Input: See specific number of commits
$ git log -1
Output
commit 005937fbe2a98fb83f0ade869025dc2636b4dad5 (HEAD -> main)
Author: Sherlock Holmes <sherlock@baker.street>
Date:   Thu Aug 22 10:14:07 2013 -0400

   Make notes about colonel's fingerprints

You can also reduce the quantity of information using the --oneline option:

Input: See only basic information
$ git log --oneline
Output
005937f (HEAD -> main) Make notes about colonel's fingerprints
34961b1 Add concerns about existence of motive for colonel
f22b25e Start notes on colonel as a base

You can also combine the --oneline option with others. One useful combination adds --graph to display the commit history as a text-based graph and to indicate which commits are associated with the current HEAD, the current branch main, or other Git references:

Input: Extra options
$ git log --oneline --graph
Output
* 005937f (HEAD -> main) Make notes about colonel's fingerprints
* 34961b1 Add concerns about existence of motive for colonel
* f22b25e Start notes on colonel as a base

Two important facts you should know about directories in Git.

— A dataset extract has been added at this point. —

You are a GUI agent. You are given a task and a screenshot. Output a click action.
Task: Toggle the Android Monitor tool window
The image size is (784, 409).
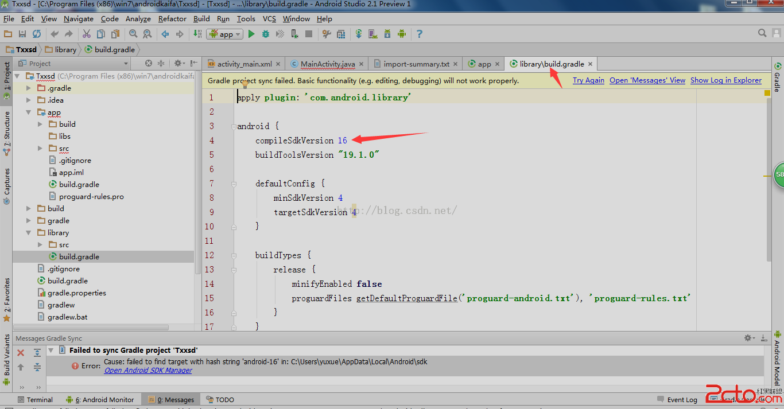coord(100,400)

  1. Git does not track directories on their own, only files within them. Try it for yourself:

    Input: Test directory tracking
    $ mkdir mysteries
    $ git status
    $ git add mysteries
    $ git status
    

    Note, our newly created empty directory mysteries does not appear in the list of untracked files even if we explicitly add it (via git add) to our repository. This is the reason why you will sometimes see .gitkeep files in otherwise empty directories. Unlike .gitignore, these files are not special and their sole purpose is to populate a directory so that Git adds it to the repository. In fact, you can name such files anything you like.

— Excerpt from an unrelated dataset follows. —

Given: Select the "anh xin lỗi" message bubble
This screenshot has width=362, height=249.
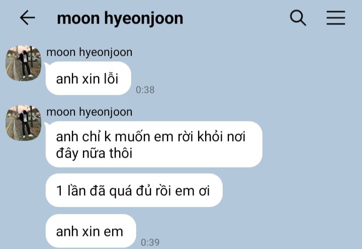Looking at the screenshot, I should click(88, 78).
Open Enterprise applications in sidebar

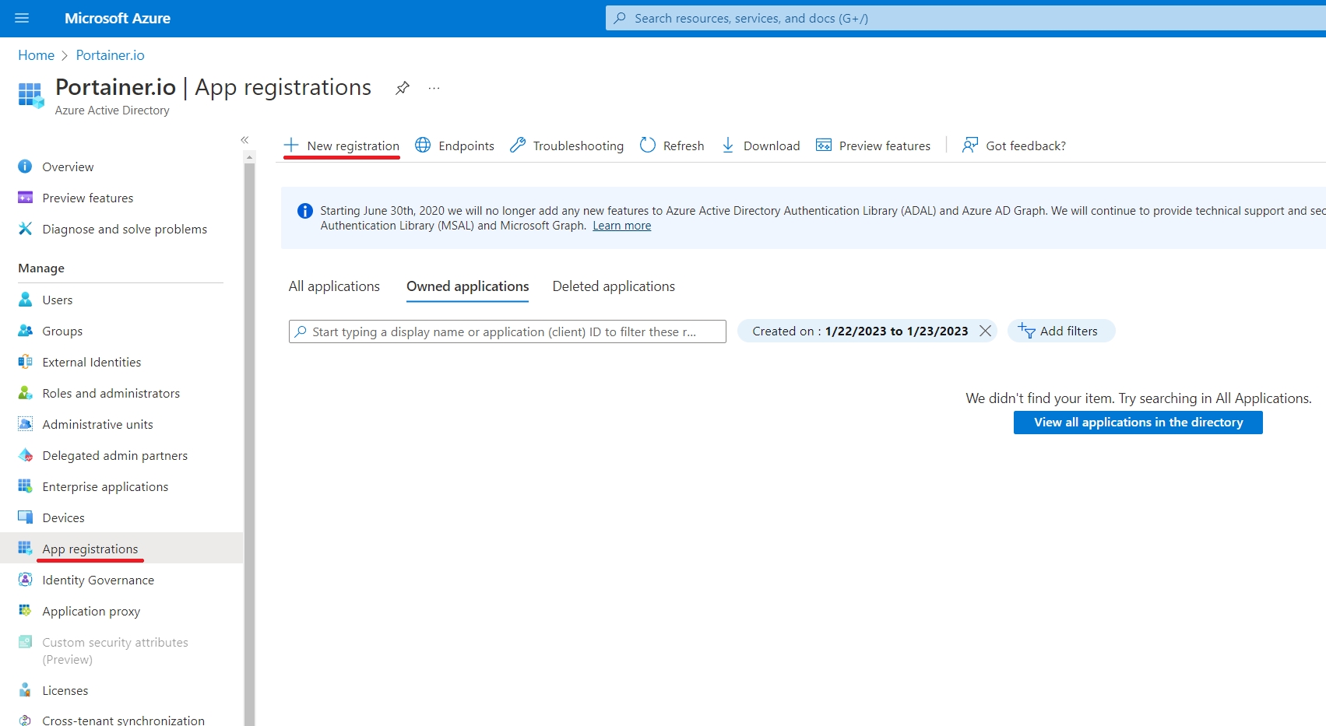click(105, 486)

  2. If you create a directory in your Git repository and populate it with files, you can add all files in the directory at once by:

     git add <directory-with-files>
    

    Try it for yourself:

    Input: Add multiple files
    $ touch mysteries/belgravia mysteries/reichenbachfall
    $ git status
    $ git add mysteries
    $ git status
    

    Before moving on, we will commit these changes.

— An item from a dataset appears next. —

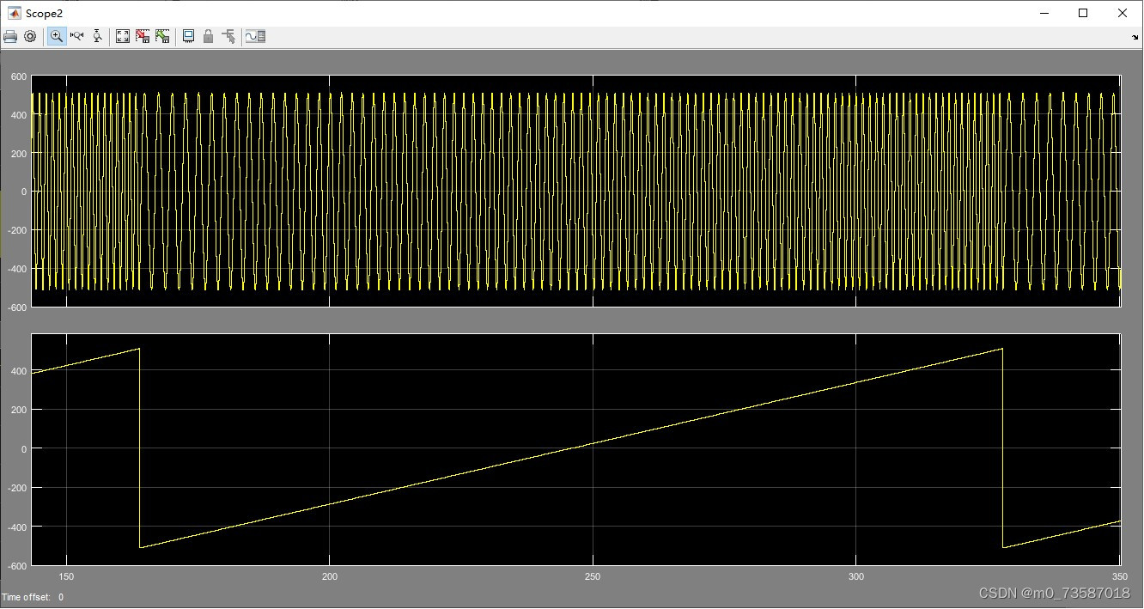The height and width of the screenshot is (609, 1144).
Task: Click the 250 label on time axis
Action: (593, 576)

    Input: Commit the new changes
    $ git commit -m "Add some initial thoughts on mysteries"
    

To recap, when we want to add changes to our repository, we first need to add the changed files to the staging area (git add) and then commit the staged changes to the repository (git commit):

The Git Commit Workflow.

Let’s put us to the test

Question: Choosing a Commit Message

Which of the following commit messages would be most appropriate for the last commit made to colonel.txt?

  1. “Changes”
  2. “Added line ‘Fingerprints on victims glasses.’ to colonel.txt”
  3. “Make notes about colonel’s fingerprints”

Answer 1 is not descriptive enough, and the purpose of the commit is unclear; and answer 2 is redundant to using “git diff” to see what changed in this commit; but answer 3 is good: short, descriptive, and imperative.

Question: Committing Changes to Git

Which command(s) below would save the changes of myfile.txt to my local Git repository?

  1. $ git commit -m "my recent changes"
    
  2. $ git init myfile.txt
    $ git commit -m "my recent changes"
    
  3. $ git add myfile.txt
    $ git commit -m "my recent changes"
    
  4. $ git commit -m myfile.txt "my recent changes"
    
  1. Would only create a commit if files have already been staged.
  2. Would try to create a new repository.
  3. Is correct: first add the file to the staging area, then commit.
  4. Would try to commit a file “my recent changes” with the message myfile.txt.
Question: Committing Multiple Files

The staging area can hold changes from any number of files that you want to commit as a single snapshot.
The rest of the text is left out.